Sicché, forse per compensare, si lascia andare a una confessione: “Mi piacerebbe essere il prefetto che sarà presente all’inaugurazione del Giubileo del 2025. Questo per dire che mi do, salvo errori e imprevisti, un orizzonte lungo, qui in prefettura. Ho cinquantotto anni, non sono a fine carriera. Ho ancora tempo davanti a me. Il mio maestro è stato Enzo Mosino, prefetto del Giubileo del 2000, che poi incontrai a Bologna. Ecco mi piacerebbe ripercorrere le sue orme, ma al contrario”. 

 

Dopo essere sopravvissuto a Salvini, Piantedosi si candida per sopravvivere al futuro sindaco della Capitale. Immortale, come lo spirito della Dc che è autobiografia del paese. Lei è residente a Roma dunque voterà? “Certo”.  

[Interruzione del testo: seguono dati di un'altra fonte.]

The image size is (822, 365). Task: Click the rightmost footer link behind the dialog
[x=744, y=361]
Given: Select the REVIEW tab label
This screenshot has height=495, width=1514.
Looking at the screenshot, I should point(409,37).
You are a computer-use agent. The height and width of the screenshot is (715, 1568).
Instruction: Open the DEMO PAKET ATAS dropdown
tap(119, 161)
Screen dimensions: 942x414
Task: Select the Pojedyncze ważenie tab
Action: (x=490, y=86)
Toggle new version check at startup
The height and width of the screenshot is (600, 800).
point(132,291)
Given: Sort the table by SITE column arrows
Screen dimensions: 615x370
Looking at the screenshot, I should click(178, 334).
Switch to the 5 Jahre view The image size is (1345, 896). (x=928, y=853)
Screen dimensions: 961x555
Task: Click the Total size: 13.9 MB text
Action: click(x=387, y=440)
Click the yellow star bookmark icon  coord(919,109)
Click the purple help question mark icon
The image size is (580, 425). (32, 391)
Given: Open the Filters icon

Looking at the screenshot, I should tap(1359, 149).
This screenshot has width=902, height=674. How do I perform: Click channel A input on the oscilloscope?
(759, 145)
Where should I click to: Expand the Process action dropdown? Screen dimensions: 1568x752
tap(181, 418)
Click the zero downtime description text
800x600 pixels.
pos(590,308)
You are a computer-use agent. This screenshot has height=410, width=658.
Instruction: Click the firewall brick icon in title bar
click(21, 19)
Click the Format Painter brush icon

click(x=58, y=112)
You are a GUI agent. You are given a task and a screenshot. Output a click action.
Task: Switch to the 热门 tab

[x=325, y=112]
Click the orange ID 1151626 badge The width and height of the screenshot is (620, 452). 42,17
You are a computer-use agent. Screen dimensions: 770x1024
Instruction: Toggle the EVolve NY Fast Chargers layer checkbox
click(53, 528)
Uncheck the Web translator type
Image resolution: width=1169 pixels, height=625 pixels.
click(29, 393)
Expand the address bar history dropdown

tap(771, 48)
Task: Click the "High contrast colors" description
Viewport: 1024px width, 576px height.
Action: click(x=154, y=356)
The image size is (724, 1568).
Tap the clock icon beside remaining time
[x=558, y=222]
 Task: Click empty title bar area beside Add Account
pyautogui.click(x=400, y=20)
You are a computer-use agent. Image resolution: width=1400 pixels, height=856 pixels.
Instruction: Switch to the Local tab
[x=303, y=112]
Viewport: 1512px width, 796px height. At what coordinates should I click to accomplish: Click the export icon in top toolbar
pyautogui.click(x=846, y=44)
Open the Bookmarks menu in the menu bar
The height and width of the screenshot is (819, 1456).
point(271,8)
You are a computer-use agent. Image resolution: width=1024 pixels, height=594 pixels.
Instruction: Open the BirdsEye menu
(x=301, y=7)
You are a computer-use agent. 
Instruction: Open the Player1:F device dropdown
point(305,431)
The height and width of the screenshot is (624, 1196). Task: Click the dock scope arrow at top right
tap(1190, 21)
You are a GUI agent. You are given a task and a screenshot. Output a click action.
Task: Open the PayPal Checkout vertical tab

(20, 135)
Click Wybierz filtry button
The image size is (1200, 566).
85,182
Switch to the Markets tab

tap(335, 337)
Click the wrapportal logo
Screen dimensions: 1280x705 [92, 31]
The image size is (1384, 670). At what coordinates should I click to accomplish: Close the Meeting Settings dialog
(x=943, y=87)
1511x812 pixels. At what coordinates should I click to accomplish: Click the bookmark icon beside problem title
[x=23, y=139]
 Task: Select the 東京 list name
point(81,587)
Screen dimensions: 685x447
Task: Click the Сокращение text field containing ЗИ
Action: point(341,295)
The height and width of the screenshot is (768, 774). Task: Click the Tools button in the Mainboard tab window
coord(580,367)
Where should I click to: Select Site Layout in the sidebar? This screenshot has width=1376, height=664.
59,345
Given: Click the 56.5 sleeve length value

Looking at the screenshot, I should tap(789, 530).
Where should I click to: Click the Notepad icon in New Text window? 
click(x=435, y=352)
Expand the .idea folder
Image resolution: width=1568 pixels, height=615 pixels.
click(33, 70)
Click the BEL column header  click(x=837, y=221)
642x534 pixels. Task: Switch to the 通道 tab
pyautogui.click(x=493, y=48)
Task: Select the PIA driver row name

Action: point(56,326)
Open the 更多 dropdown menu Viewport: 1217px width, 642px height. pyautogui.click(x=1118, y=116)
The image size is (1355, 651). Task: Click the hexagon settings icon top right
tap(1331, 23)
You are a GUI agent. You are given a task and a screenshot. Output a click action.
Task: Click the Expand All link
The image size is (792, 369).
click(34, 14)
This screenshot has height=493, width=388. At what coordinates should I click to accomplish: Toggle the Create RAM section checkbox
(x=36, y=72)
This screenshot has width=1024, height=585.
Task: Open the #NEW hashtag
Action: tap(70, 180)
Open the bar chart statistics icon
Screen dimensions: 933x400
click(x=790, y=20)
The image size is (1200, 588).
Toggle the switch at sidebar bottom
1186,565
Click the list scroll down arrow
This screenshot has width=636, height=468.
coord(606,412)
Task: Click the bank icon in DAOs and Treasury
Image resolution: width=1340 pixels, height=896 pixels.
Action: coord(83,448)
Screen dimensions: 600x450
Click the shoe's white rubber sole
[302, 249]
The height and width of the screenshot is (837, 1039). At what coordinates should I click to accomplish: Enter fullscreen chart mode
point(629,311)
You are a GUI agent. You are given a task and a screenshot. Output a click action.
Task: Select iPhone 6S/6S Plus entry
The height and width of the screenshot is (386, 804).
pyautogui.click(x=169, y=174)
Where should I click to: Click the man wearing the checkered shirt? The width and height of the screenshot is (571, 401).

E voterà per migliorare l’amministrazione capitolina? La domanda è birbante perché porta con sé un giudizio in premessa. E allora spunta il prefetto appassionato di ciclismo (possiede cinque bici da corsa) pronto a giocare di freno in discesa, per evitare di prendere eccessiva velocità. “Chi vincerà le prossime elezioni dovrà gestire al meglio una fase importante per la città, tra fondi europei e appunto il Giubileo”. 

 
Pensi che bello se il suo amico Franco Gabrielli avesse accettato la candidatura a sindaco del centrosinistra: Gabrielli sindaco e Piantedosi prefetto. Insieme. Di nuovo. Che coppia.  “Magari vi sareste divertiti voi giornalisti, ma Franco lo ha fatto capire anche con interviste e dichiarazioni pubbliche: il piacere di essere un uomo dello stato per lui, come per me, viene prima di tutto, senza giudicare chi nutre legittime ambizioni politiche”. Come certi magistrati? “Come chi nutre queste ambizioni. Stop”.

 

Durante l’intervista gli squilla il telefono varie volte. Ma non risponde mai, forse non è nulla di fondamentale: nessun autobus flambé, le scale delle metro non hanno inghiottito i pendolari, nessuna rivolta in borgata. Ma si intuisce che è una cortesia per gli ospiti. 
Durante l’intervista i rumori della vita (clacson e sirene spiegate delle forze dell’ordine) lo riportano bruscamente alla sua sfida: Roma. Prefetto, quale aggettivo le viene in mente quando pensa a questa città? “E’ enorme, dal punto di vista della quantità e della qualità. Enorme”. 

 
Ma nel suo intimo si sente adeguato a una sfida del genere? Insomma, senza nulla togliere a chi l’ha preceduta spesso però tutti si sono fermati, si fa per dire, a una gestione dell’ordinario che di per sé è ciclopica e straordinaria. Tuttavia, ormai, per avere una visione di questa città bisogna guardare un film di Sorrentino. “Non faccio professione di rassegnazione, mi sento potenzialmente adeguato, e anche per contratto devo esserlo. C’è la consapevolezza in me della complessità dei problemi, questo sì”. 
Di cosa si è amareggiato in questo mese? “Mi dispiace quando leggo qualcuno che dichiara che lo stato non c’è. Non è così. Dobbiamo manifestarci come presenza sui problemi. Ho un obbligo morale e contrattuale verso i romani”. Ecco cosa dice ai romani? “Non mi vedete, ma ci sono anche io”. 

 
E qui si ritorna al funzionario del colore dei marmi viminalizi che con un tratto di penna dispone e nega. Senza un post su Facebook. Senza rivendicazioni né giustificazioni. La sublimazione dell’entità prefettizia. 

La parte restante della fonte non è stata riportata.